On May 11, 2007, at 7:57 AM, Philip Dow wrote:

Let me see if I can clarify this the right way. Everything is being done with Cocoa/Obj-C. I'd like to create a private framework that is responsible for managing the data store of an application. Other applications would be able to link against this framework and use it to access the same data store.

My question concerns the "memory space" of the framework (is there a better name for this?). Does the framework occupy the same memory in both applications?

The framework's code is shared, that's all. Application data is stored on the heap and the stack, neither of which is normally shared with other applications.


For example, if one application added or modified an object, would the other application be aware of this change? Or does the framework exist independently in the two applications so that a change from one would not be noticed in the other?

You could arrange for such sharing to take place, if you wanted it to, through shared memory, distributed objects and/or notifications, and the like. But it won't happen by default.

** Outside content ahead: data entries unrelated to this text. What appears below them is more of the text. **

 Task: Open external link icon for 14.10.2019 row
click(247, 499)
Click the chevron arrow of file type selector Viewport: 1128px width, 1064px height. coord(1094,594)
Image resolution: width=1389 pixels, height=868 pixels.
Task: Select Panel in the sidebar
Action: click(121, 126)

The best example I can think of is the AddressBook framework. Many applications link against and use this framework. When one application changes an AB record via the framework, other applications immediately become aware of those changes, not only in the data model but also in the interface thanks to the AddressBookUI and bindings. Is this the de facto case with a shared framework or is the AddressBook framework doing something special here?

AddressBook is most likely just making changes to a common data store on disk, and then firing off a distributed notification. Upon receiving that notification, other AB instances can then simply reload any effected records from disk.


There very well may be some shared-memory arrangement behind the scenes, maybe using memory-mapped I/O for the data storage. If so, it would be the result of the AB framework being specifically written that way, not of any de facto default regarding frameworks.